Censoring information on Microsoft’s Bing about how people can most safely import medicine for personal use is wrong.

We, the undersigned, urge you to remove the misplaced warnings on Bing against PharmacyChecker.com and its blog. Our purpose is not to promote PharmacyChecker, but for you to recognize that PharmacyChecker provides consumers online pharmacy verification and drug price information that helps them avoid dangerous rogue pharmacy websites and afford medicine they may otherwise go without. There is nothing dangerous about information from PharmacyChecker – unless one is a drug company wishing to maintain the status quo of Americans paying the highest drug prices in the world.

Consumers who look on Bing to find affordable medication should be able to find PharmacyChecker without a red-box warning that not only blocks the link but scares them away from the website. These warnings represent a form of misplaced censorship and mislead consumers in a dangerous manner.
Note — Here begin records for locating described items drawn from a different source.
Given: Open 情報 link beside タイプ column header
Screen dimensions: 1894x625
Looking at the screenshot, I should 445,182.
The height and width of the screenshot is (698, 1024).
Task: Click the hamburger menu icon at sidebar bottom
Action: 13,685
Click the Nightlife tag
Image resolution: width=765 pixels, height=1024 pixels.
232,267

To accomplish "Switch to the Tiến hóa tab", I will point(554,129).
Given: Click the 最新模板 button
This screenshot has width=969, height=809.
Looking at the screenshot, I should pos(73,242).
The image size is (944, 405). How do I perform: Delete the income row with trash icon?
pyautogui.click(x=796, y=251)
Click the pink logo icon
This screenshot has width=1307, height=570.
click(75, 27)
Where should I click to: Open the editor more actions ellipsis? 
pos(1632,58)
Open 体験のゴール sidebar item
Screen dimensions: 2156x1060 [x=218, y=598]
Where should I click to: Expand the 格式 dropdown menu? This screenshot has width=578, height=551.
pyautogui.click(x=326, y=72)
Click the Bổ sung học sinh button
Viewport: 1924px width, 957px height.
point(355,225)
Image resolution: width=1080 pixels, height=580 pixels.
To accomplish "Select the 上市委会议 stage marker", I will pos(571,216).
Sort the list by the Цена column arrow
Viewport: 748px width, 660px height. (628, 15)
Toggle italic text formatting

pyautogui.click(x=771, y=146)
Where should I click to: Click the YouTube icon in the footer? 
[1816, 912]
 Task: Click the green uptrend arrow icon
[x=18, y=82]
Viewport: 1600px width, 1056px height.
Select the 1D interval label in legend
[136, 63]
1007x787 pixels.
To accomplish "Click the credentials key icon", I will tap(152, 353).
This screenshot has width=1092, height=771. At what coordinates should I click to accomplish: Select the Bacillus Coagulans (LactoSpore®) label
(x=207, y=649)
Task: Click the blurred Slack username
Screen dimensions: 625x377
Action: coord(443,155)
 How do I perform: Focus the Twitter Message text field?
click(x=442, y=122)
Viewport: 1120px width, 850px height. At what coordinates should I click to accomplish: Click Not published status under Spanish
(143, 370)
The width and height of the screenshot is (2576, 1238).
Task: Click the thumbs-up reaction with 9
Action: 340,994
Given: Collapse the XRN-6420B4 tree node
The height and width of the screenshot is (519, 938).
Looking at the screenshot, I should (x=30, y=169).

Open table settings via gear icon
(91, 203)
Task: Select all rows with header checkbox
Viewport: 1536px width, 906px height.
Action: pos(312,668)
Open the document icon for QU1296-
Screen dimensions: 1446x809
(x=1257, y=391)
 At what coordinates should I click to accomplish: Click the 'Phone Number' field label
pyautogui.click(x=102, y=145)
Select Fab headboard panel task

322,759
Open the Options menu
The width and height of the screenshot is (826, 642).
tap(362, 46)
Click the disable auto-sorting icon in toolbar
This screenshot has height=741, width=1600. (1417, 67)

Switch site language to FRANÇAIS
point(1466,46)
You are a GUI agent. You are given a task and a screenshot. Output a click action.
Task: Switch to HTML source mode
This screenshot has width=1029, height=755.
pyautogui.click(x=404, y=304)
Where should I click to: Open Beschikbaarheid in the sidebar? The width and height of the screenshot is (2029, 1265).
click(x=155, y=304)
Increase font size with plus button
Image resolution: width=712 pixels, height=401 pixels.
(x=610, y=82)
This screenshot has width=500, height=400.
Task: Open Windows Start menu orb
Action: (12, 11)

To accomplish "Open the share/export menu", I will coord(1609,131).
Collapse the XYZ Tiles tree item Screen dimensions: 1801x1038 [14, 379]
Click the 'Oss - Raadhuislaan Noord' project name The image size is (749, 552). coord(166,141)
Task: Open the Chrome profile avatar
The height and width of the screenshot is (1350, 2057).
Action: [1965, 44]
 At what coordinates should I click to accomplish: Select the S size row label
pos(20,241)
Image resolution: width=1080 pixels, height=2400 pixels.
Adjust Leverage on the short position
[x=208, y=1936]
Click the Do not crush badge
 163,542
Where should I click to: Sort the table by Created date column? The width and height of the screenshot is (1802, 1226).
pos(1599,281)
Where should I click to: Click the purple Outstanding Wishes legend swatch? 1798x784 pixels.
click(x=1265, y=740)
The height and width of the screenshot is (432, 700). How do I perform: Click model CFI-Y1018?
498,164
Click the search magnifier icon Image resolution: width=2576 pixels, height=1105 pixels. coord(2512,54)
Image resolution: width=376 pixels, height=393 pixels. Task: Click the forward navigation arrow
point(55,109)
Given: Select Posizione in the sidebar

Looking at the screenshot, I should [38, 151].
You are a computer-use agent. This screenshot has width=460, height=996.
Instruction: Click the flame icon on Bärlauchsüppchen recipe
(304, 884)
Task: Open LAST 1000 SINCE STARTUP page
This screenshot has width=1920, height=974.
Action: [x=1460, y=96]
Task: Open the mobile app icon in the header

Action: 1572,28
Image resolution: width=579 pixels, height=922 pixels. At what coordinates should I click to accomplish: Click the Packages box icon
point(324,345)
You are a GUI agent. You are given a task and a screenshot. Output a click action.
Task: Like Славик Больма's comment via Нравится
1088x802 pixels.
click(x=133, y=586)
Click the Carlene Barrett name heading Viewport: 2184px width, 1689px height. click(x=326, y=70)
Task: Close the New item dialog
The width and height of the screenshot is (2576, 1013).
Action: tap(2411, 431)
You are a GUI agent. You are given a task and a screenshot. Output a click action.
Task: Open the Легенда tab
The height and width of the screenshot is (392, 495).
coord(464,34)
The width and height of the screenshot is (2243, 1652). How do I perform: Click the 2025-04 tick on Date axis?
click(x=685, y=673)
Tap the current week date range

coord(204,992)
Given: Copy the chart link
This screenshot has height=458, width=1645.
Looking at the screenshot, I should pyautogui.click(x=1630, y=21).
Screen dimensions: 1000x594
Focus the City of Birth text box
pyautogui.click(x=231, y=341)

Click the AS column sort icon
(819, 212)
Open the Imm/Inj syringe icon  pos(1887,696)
Independent research has shown that Bing’s online pharmacy warnings policy increases the chance of a consumer buying a counterfeit drug.

We understand that Microsoft places its warnings against pharmacy websites that the National Association of Boards of Pharmacy (NABP) places on its "Not Recommended List.” However, you should know and understand that NABP’s internet pharmacy initiatives are often funded by drug companies and promoted by large U.S. pharmacy interests that view lower cost foreign pharmacies as unwanted competition. These interests actively oppose efforts to lower drug prices in America and access to lower cost, imported medicines.

The NABP’s list is supposed to protect patients from dangerous rogue pharmacy sites, and many of the sites on that list are dangerous. However, in late 2019, NABP brazenly added PharmacyChecker.com and even its news blog (www.pharmacycheckerblog.com) to the list. It did so despite the fact that PharmacyChecker.com, which has been operating since 2002, is a legal informational website in the United States that helps consumers protect their health and safety when seeking lower prices on medication from licensed pharmacies both within the U.S. and in other countries. Its pharmacy verification program, once headed by a former Director of Pharmacy Quality Assurance with the Massachusetts Board of Registration in Pharmacy, is directed by her mentee, a licensed U.S. pharmacist based in Boston.

Tens of millions of Americans do not fill prescriptions each year because of high domestic drug prices. That forces many to look online for more affordable options from Canada and other countries. While personal importation of medication from pharmacies outside the U.S. may be considered illegal, the U.S. government never prosecutes individuals for doing so (as this would be unconscionable). We do not all believe that having to personally import prescription medicines, using online pharmacies or otherwise, is the best solution for high drug prices in America, but we all recognize that it can be done safely and is a lifeline for many. To that effect, PharmacyChecker plays a valuable role in protecting consumers' safety.

Mr. Nadella, for the sake of public health, free speech, and fairness to American consumers who cannot afford their medications, take down the censorious warning on Bing against PharmacyChecker.com.